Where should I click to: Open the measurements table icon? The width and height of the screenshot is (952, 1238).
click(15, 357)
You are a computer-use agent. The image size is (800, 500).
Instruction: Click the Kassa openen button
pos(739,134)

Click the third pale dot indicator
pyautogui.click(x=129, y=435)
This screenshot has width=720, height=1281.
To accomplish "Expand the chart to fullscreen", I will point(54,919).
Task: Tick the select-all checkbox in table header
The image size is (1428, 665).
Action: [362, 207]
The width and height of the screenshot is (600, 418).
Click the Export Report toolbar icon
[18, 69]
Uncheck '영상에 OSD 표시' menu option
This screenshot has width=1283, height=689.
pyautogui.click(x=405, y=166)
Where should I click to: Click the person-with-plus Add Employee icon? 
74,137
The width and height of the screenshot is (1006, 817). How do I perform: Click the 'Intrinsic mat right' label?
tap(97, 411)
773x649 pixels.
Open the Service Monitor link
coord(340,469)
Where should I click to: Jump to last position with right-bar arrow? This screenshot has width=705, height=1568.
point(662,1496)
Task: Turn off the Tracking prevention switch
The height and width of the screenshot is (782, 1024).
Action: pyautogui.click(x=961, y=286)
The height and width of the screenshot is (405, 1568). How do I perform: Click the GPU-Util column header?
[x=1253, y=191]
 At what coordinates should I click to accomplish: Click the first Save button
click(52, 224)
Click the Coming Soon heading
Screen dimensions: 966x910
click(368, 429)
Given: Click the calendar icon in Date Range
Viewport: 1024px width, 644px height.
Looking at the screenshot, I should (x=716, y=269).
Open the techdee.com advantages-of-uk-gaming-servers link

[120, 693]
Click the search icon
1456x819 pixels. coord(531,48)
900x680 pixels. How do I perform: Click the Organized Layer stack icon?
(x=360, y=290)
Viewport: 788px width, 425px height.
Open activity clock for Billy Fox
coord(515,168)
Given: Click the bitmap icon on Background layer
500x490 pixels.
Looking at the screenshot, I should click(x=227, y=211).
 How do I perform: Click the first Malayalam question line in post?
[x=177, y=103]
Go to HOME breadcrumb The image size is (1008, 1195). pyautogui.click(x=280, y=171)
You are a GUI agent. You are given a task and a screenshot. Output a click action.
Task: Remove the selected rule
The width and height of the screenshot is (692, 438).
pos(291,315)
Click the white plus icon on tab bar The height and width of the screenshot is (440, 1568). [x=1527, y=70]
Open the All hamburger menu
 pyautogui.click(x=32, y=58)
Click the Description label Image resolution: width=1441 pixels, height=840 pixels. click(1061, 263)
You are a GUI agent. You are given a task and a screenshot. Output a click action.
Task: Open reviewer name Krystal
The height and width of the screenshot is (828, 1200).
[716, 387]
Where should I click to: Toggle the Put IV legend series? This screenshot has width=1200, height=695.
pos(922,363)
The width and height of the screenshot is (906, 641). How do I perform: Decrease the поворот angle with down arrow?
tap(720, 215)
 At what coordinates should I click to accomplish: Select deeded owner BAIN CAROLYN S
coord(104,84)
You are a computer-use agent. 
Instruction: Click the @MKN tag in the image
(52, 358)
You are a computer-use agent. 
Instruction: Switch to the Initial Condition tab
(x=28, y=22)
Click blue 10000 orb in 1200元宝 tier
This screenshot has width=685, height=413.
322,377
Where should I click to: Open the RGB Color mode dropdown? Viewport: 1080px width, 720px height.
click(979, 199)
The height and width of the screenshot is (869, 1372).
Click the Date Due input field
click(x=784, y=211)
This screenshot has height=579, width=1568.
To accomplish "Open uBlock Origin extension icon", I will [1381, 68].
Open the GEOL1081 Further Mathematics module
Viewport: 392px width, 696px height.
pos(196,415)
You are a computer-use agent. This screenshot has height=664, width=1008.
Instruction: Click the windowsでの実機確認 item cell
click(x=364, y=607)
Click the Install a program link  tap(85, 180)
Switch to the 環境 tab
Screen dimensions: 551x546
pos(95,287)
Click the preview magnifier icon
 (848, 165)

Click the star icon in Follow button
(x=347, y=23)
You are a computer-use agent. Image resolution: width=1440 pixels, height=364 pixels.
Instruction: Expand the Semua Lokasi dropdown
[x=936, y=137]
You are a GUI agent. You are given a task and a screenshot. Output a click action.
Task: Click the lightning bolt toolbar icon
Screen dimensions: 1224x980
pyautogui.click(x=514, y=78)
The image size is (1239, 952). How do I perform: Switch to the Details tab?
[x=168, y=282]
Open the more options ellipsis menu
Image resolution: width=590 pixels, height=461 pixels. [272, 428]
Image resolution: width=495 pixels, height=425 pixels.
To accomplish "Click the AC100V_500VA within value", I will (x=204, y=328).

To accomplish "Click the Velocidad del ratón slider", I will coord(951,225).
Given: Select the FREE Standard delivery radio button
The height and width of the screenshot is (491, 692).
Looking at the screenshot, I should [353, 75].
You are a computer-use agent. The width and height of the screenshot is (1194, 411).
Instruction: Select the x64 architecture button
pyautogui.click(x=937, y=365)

* * * *

### Brief:
Each line of the records that contains the string "computer" must be copied.

### Task output:
You are a computer-use agent. The image size is (800, 500).
You are a computer-use agent. 
You are a computer-use agent. 
You are a computer-use agent. This screenshot has height=664, width=1008.
You are a computer-use agent. Image resolution: width=1440 pixels, height=364 pixels.
You are a computer-use agent. The width and height of the screenshot is (1194, 411).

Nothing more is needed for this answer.